Mercredi 10 juin 2026. Un jour de deuil pour la culture française.

Cécile Rap-Veber, directrice générale de la SACEM, l'écrit noir sur blanc sur LinkedIn : « Aujourd'hui est un jour de deuil. Celui où les députés du groupe Renaissance et son président, Gabriel Attal, ont décidé d'enterrer la culture et la presse au profit de l'intelligence artificielle. »

L'accusation est brutale. Elle vise une manoeuvre parlementaire d'une rare violence symbolique : le dépôt, par le groupe macroniste à l'Assemblée nationale, de plus de 100 amendements à la proposition de loi de Laure Darcos sur le droit d'auteur et l'IA.

L'obstruction

Le mécanisme est connu des parlementaires : multiplier les amendements sur un texte court (un seul article) pour rendre le débat impossible. Cent amendements, c'est des heures de discussion, de votes, de navettes. C'est assez pour tuer un texte dans l'oeuf.

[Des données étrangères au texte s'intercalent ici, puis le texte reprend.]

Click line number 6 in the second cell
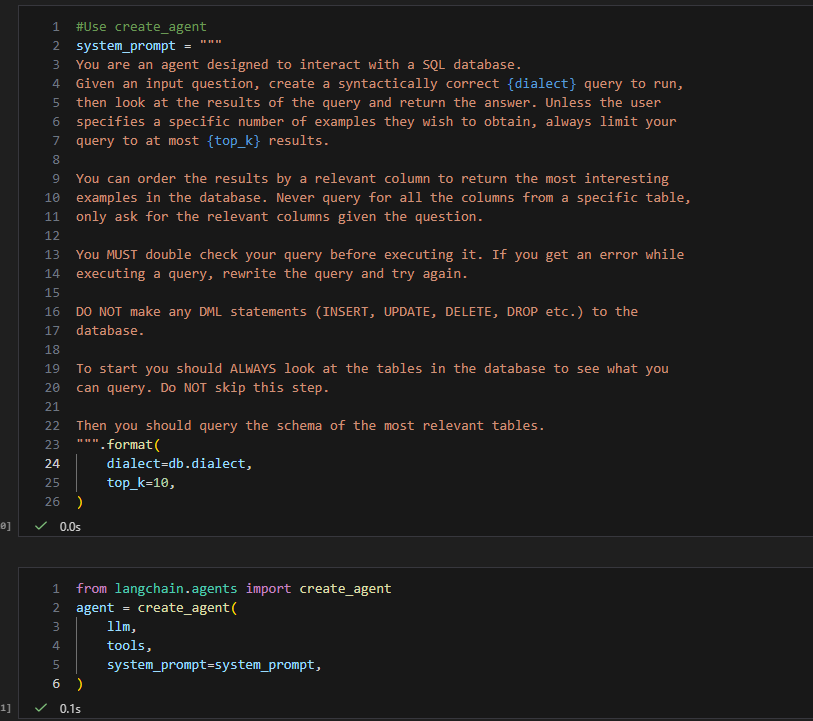The height and width of the screenshot is (721, 813). tap(56, 683)
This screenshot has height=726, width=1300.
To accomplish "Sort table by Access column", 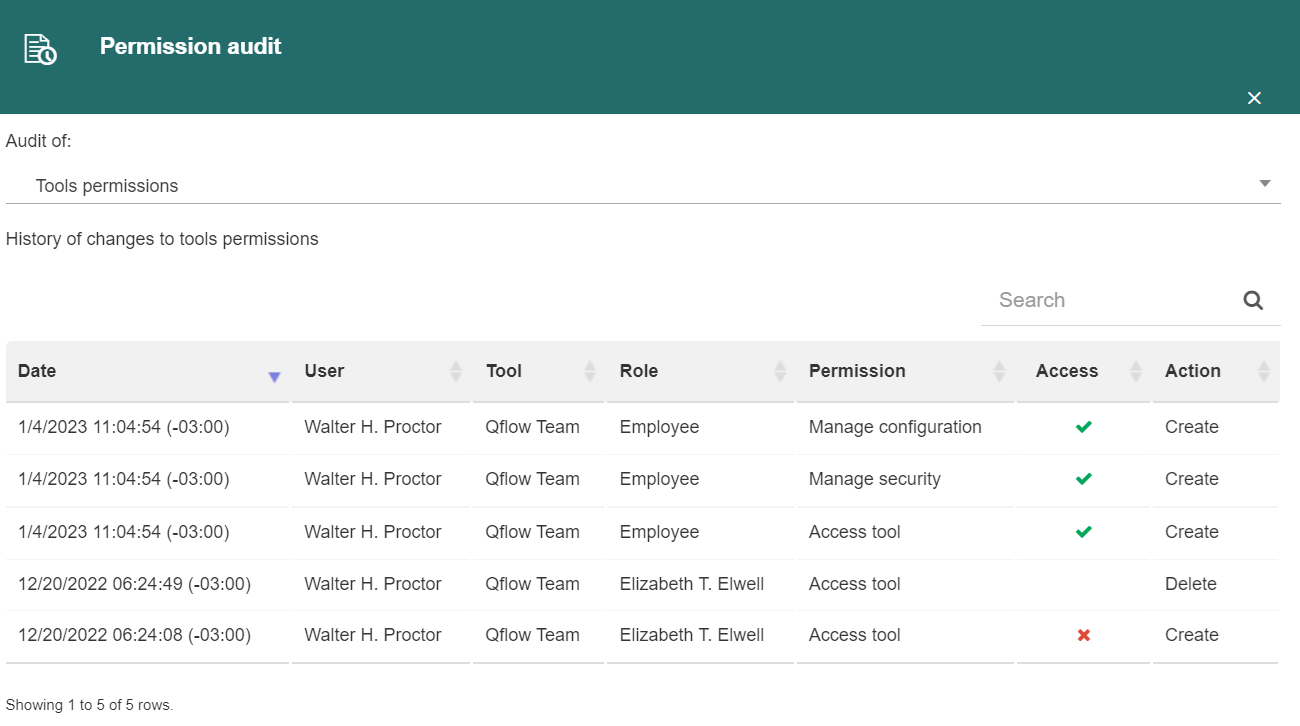I will (1083, 371).
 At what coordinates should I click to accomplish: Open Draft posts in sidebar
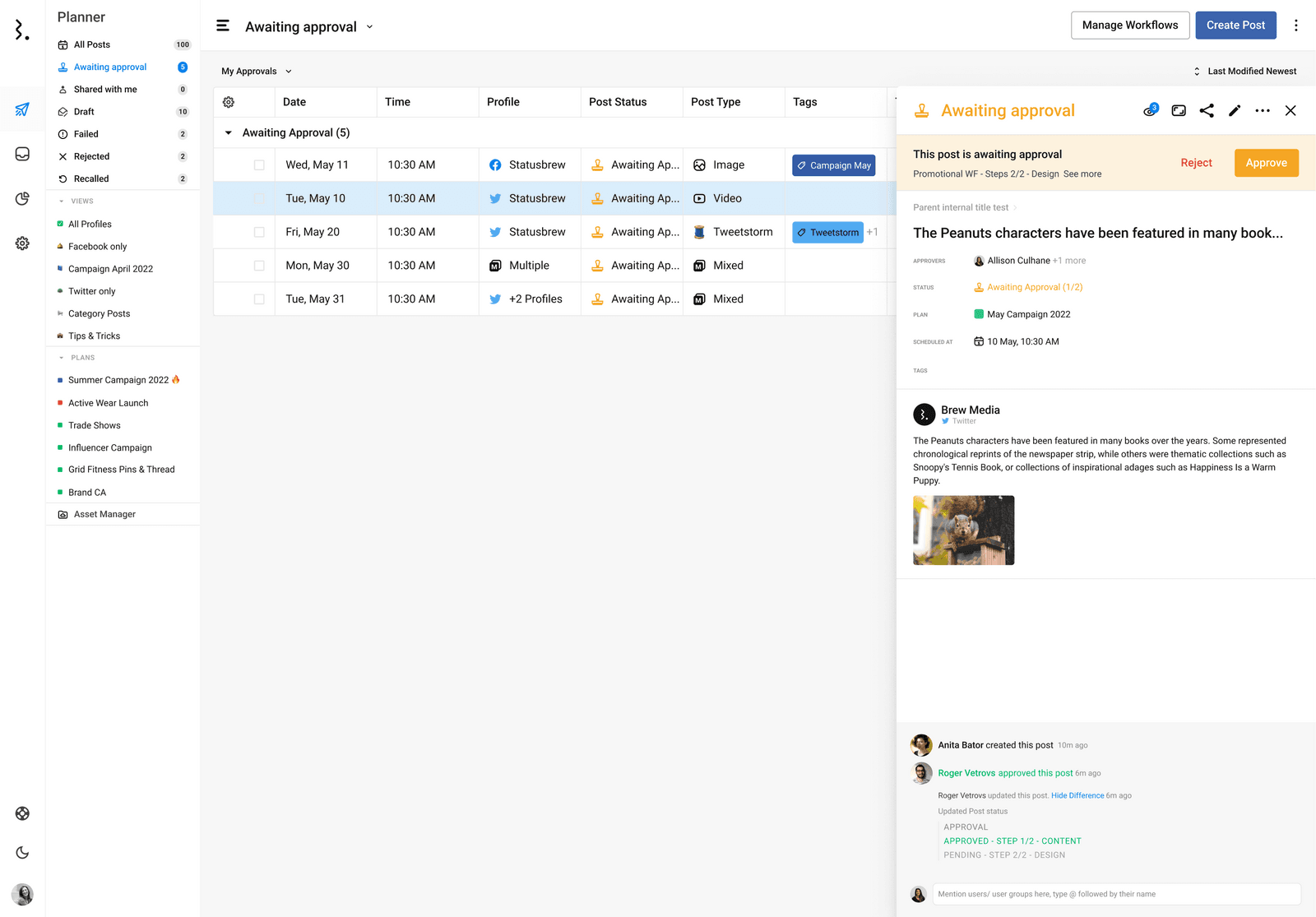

La proposition de loi Darcos devait être examinée ce jeudi 11 juin. Elle ne le sera pas. Le groupe communiste, qui disposait d'une niche parlementaire, l'avait inscrite en dixième position — déjà un signal faible. Les amendements de Renaissance confirment l'enterrement.

Le vol généralisé

La SACD (Société des auteurs et compositeurs dramatiques) pose la question qui fâche : « Quand il affiche comme horizon de vouloir faire de la France "la patrie de l'IA", faut-il comprendre que cette ambition se bâtirait sur le vol généralisé et même encouragé des œuvres des auteurs ? »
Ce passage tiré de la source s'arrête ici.